The then Minister described these actions as ‘moral blackmail’. In this way us everyday Aussies living in freedom were the victims being oppressed by the powerless and voiceless held behind the razor wire.
So Andrew Bolt played this card beautifully last week. The ABC published a challenging and well-reasoned article by journalist Julia Baird titled ‘Submit to your husbands’.
The article written by Baird, a Christian from all accounts, examined the way that some members of the Church had endured domestic violence with perpetrators using twisted interpretations of scripture as justification.
This article was built on twelve months of research interviewing survivors, counsellors, priests, psychologists and academics from a range of Christian denominational backgrounds.
I first became aware of the article as it was shared through an online Christian community named Common Grace.
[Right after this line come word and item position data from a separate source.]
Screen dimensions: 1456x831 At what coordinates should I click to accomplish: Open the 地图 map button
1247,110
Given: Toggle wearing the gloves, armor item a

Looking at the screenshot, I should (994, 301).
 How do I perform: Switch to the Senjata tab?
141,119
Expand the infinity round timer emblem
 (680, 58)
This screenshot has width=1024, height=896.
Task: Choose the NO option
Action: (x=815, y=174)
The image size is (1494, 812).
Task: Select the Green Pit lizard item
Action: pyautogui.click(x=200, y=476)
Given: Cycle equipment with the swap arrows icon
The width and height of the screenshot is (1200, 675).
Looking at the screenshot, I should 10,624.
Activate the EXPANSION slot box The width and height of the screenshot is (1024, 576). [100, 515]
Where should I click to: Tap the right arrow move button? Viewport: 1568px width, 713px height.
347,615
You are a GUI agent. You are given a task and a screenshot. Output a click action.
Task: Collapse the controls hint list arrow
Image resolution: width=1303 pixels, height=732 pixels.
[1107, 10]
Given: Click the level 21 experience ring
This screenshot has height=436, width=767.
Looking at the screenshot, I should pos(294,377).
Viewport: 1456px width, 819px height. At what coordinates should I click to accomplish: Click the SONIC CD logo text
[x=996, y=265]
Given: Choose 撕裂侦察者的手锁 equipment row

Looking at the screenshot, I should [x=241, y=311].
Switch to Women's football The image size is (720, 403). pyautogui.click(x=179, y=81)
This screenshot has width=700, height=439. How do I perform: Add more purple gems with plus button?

Common Grace had been focusing on doing better as Christians and the broader community when it comes to violence against women and children.
Their campaign has been going since May this year. Both Baird’s article and the resources of Common Grace have largely been asking questions around the culture that Christian Churches create when it comes to the matter of equality of women and men.
As part of the Christian tradition the Common Grace community has facilitated an examination of conscience and a call for prayer and repentance.
So how did Mr Bolt respond to this? In last week’s Bolt Report he not only decried this as, “The ABC’s War on Christianity”, he also suggested that the timing was all about making the Church look bad as Cardinal Pell returned to Australia to face sexual abuse charges.
You will see some of this “War on Christianity” argument in yesterday’s edition of the Chronicle. Mr Bolt asked in his show, “What about the Muslims? What about the Aborigines?”
A bit like a schoolboy response, “You caught me stealing an apple, but the other boy stole 3 oranges.” Incidentally the first in this series of articles was on Islam and domestic violence.
Instead of a genuine conversation about the role of religion in domestic violence, we replay the culture wars, and the story becomes the left wing ABC beating up the Church.
Of course the Church has done marvellous things for society and continues to do so in our own community. Anybody down on their luck, homeless or destitute will be beating their way to the door of the Salvos, Vinnies, the Base, MetroCare or any number of parish Churches across our city.
But that is not the point. It is not a weighing scale where the good can outweigh the bad. The Royal Commission into Institutional Sexual Abuse has shone a light into many Christian denominations which has been long overdue.
I have heard the Brisbane Catholic Archbishop Mark Coleridge describing the Catholic Church as being ‘graced by the Royal Commission’.
The reality is that the Churches did not come to this point in history without the spotlight being shone on them by the secular media.
Whether this media has an agenda or not, the focus must always be on listening to and responding to the voices of the victims.
Defending the indefensible or shooting the messenger might make for good ratings or win a battle in the culture wars but it will not help one little bit to bring about a safer community for all of us.